An Interview with Paul Doscher
Open source search offers organizations and Web solutions an alternative to the proprietary commercial information retrieval systems which have dominated for decades. In the last 18 months, many of the high-profile, proprietary search solutions have been acquired by larger companies. The amount paid for some of these firms has been significant, even by the standards of Silicon Valley. Hewlett Packard paid about $10 billion for the IDOL technology and Autonomy’s wide ranging content processing products.Oracle, in the span of a few months, purchased Endeca, a company’s whose technology dates from the late 1990s and InQuira, a natural language processing vendor focusing on the customer service market.
Lexmark acquired Isys Search Software and Brainware in an effort to provide its customers with ways to find information. The acquisition parade was kicked off with the Microsoft purchase of the Fast Search & Transfer assets in early 2008. Dassault Systèmes acquired Exalead and has shifted the information retrieval company’s focus, surprising some licensees with the changes. In short, an earthquake has rippled across the search-and-retrieval landscape.
What’s happened in the space of a few years is that a gap has opened in the market for search solutions which work and arrive without the handcuffs, price tags, and attitude of traditional enterprise search vendors. Open source search has been legitimized by IBM. After supporting the open source Eclipse initiative, IBM embraced Lucene and incorporated that open source technology into its expensive Content Analytics and Watson solutions. You remember Watson. The natural language processing system “won” the television game show jeopardy. The IBM marketing machine left out the fact that TV game shows are “produced” and that the core technology was open source software. Those savvy in search realized that if IBM could build products on Lucene and Solr, the technology was ready for prime time.
Lucid Imagination is one of the—if not the—leading vendors of open source search solutions. Since the firm was found in 2008, the company has become a stalwart in the Lucene/Solr open source search community and the leading provider of open source enterprise search solutions. The company conducts training sessions, operates a dynamic series of conferences about open source search, and provides engineering and technical services, software, and support to clients worldwide.

_Record list:_
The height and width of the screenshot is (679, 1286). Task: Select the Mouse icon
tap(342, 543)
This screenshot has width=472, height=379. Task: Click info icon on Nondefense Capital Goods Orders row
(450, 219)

==

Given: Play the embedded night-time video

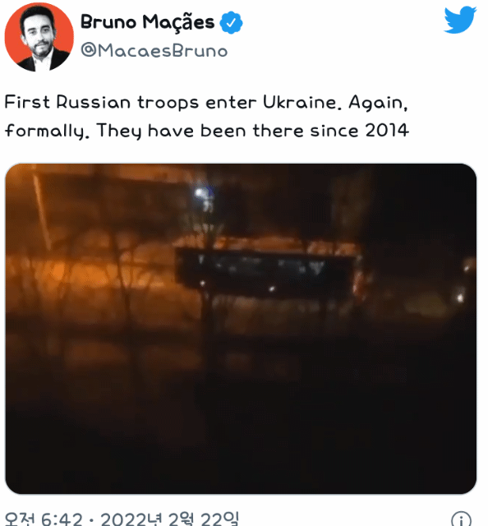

_Task requirements:_
a. In the open source search article, retype the passage starting at the words "What’s happened in" and stopping after "for prime time.".
b. Turn the paragraph of the open source search article that opens with "Lexmark acquired Isys Search Software" into a short bulleted list that keeps its main facts.

_Completed exercise:_
a.
What’s happened in the space of a few years is that a gap has opened in the market for search solutions which work and arrive without the handcuffs, price tags, and attitude of traditional enterprise search vendors. Open source search has been legitimized by IBM. After supporting the open source Eclipse initiative, IBM embraced Lucene and incorporated that open source technology into its expensive Content Analytics and Watson solutions. You remember Watson. The natural language processing system “won” the television game show jeopardy. The IBM marketing machine left out the fact that TV game shows are “produced” and that the core technology was open source software. Those savvy in search realized that if IBM could build products on Lucene and Solr, the technology was ready for prime time.

b.
- Lexmark bought Isys Search Software and Brainware to give its customers ways to find information.
- The wave of buyouts began when Microsoft purchased the Fast Search & Transfer assets in early 2008.
- Dassault Systèmes bought Exalead and shifted its focus, surprising some licensees.
- Together, these deals shook up the whole search-and-retrieval market.